The cabinet plans to realise a total of 6000 MW of wind energy on the Dutch Continental Shelf (DCS) by 2020 (2009 National Water Plan draft, 2009-2019 North Sea Policy Memo). 228 MW of this was built in 2006 and 2007 in two so-called “first round wind farms” off the Egmond aan Zee coast, OWEZ (formerly NSW) and Prinses Amalia (formerly Q7). The “second round” provides for supportive financing, via the so-called SDE subsidy, for construction of 950 MW. Permits for twelve wind farms were issued in 2009. Currently, applications for the subsidy are submitted to the Ministry of Economic Affairs for the wind farms with a final permit. An interdepartmental workgroup is presently working on an approach that should result in realisation of the remaining approx. 5000 MW starting in 2011. This involves allotting space, granting permits and financial support. This workgroup will give its advice to the North Sea Interdepartmental Directors Meeting (NSIDM or IDON in Dutch) in the spring of 2010.
Offshore wind energy is of great importance for reaching the Dutch objective of 20% sustainable energy in 2020. 6000 MW of offshore wind energy can cover 10 to 15% of the Dutch energy needs sustainably. Moreover, there are opportunities and possibilities for the Dutch industry and knowledge institutes. In contrast to wind energy on land, the technology of wind at sea is still in its infancy. In order to accomplish the objective of 6000 MW, it is especially important to reduce the cost price.

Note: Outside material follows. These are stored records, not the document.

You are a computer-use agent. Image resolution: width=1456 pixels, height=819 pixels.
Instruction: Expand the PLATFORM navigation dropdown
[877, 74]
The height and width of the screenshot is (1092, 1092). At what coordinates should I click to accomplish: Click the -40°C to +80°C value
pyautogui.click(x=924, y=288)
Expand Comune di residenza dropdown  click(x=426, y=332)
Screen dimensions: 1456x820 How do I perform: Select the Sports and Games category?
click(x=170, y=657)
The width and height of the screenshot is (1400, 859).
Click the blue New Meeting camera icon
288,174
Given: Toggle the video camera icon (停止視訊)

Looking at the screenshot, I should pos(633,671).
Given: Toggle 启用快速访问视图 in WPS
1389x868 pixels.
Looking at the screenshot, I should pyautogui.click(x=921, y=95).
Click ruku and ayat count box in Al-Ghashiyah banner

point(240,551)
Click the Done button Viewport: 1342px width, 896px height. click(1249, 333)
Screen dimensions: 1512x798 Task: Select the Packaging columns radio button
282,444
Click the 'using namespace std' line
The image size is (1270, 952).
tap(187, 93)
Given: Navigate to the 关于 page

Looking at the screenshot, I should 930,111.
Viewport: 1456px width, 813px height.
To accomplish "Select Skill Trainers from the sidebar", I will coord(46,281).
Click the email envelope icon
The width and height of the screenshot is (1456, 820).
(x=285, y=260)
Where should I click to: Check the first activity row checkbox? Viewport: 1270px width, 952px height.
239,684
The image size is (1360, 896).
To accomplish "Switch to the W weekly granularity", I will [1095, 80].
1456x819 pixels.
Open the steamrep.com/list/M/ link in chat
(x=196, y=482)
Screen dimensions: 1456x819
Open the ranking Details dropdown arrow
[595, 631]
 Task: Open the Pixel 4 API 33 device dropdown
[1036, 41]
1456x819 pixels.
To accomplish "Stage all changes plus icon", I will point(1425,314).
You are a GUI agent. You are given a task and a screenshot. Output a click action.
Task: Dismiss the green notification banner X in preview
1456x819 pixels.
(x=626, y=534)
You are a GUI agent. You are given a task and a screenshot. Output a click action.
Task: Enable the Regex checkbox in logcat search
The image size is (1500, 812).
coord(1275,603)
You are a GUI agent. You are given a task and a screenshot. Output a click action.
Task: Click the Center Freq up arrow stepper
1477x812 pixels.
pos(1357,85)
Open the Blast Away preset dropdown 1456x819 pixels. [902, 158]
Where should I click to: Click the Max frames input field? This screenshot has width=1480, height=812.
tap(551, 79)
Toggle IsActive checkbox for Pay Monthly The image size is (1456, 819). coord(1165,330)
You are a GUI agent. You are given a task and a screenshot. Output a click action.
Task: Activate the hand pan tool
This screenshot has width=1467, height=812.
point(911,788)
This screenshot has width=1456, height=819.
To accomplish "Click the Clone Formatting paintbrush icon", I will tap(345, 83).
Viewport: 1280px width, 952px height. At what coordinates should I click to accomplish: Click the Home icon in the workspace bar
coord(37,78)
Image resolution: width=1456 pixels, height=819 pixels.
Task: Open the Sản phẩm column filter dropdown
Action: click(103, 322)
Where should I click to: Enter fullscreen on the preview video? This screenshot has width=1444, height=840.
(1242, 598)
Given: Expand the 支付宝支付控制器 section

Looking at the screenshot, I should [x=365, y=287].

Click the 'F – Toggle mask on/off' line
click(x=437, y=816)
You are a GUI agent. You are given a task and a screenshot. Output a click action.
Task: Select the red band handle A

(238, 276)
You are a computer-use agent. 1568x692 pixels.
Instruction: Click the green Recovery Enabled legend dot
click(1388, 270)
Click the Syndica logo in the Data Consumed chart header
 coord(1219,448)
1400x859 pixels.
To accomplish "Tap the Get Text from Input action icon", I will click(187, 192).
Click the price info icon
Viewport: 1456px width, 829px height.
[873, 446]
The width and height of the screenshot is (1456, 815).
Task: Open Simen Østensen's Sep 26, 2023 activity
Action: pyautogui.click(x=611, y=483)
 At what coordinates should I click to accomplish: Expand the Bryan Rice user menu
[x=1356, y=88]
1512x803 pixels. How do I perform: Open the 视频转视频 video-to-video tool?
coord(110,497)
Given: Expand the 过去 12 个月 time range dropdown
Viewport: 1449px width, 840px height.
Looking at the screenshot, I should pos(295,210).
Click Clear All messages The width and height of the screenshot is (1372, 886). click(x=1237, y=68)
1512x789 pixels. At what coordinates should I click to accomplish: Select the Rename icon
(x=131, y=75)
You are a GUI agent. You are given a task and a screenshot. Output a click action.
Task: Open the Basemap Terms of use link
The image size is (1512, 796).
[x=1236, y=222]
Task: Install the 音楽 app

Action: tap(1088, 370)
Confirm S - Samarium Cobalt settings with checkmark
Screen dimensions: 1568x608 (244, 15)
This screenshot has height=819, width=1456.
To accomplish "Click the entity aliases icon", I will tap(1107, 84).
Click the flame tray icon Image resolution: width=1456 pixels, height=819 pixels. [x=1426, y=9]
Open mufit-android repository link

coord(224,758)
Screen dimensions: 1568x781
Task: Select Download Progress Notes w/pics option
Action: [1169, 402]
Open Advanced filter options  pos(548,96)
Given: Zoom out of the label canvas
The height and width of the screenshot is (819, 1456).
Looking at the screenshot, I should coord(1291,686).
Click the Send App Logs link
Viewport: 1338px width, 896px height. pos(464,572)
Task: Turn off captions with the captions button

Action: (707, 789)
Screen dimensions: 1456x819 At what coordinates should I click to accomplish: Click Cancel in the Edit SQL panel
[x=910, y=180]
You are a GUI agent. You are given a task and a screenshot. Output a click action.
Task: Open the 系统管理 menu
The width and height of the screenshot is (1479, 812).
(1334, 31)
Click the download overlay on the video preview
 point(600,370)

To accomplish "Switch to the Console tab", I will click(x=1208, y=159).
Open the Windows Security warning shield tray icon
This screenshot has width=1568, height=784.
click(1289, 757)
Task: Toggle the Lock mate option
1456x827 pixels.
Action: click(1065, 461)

On the basis of the experiences with the monitoring and research programmes of the existing first round wind farms (OWEZ and Prinses Amalia) and the responses to the proposed Monitoring and Evaluation Programmes (MEPs) in the draft permit regulations for the future wind farms in the second round1, the wish for a larger directive role by the government and an integrated research programming has emerged for both the initiators for offshore wind farms (OWFs) in the North Sea and for the government itself.
On 3 March 2009, a workshop was organised at RWS North Sea for interested parties in the market as well as the government. The role division between market and the government was discussed at this workshop. There was a broad consensus on a stronger directing function by the government. In particular there is a basis for an umbrella research programme and monitoring of relatively generic information as the task of the government, whereby the market could be responsible for supplying location-specific data. Incidentally, no decision has been made as yet on dividing such responsibilities between private and public parties.
Deltares was asked to work out the contents of a master plan for an umbrella monitoring and research programme required to fill in the gaps in information in determining the ecological effect of OWFs. This plan must use existing research programmes for OWFs in the Netherlands and abroad and, if possible, seek connection with other monitoring and research programmes that are not focused on OWFs. On the basis of this, a framework-formulating plan has been presented for obtaining information on the ecological effects of OWFs. We have indicated, by means of prioritisation, how this information can be filled in due course. In addition to setting up the content of this master plan, ideas are also provided for data management and international cooperation. The environmental effect reports and appropriate assessments made for the OWF in the second round are based on the so-called worst case scenarios, in accordance with the legal obligation. It is of utmost importance to investigate whether such scenarios are correct, or whether additional information would provide a more realistic assessment of the effects, so that decisions are also made on better estimate of effects, and worst-case scenarios play a lesser role in this. This master plan is not a blueprint for monitoring and research in the framework of the OWFs, but it does propose a framework, meaning that it provides the contextual and organisational frameworks as well as prioritisation for monitoring and researching the effects of construction, presence and removal of OWFs in the second and third rounds. Within these frameworks, choices can be made and additional measuring plans and field inventory can be set up on the basis of urgency and progressive insight.
This report has been written by several authors from various research institutes in the Netherlands. A.R. Boon is the main author and editor of this report and works at Deltares, Delft. R. ter Hofstede, T.C. Klok and M.F. Leopold all work at the Institute for Marine Research (IMARES), which is located in IJmuiden, Den Helder and at Texel, G. Blacquière works at TNO, The Hague. R.A. Kastelein works at SeaMarco, Harderwijk. M.J.M. Poot works at Bureau Waardenburg, Culemborg. C.J. Camphuysen works at the Royal Netherlands Institute for Sea Research, Texel.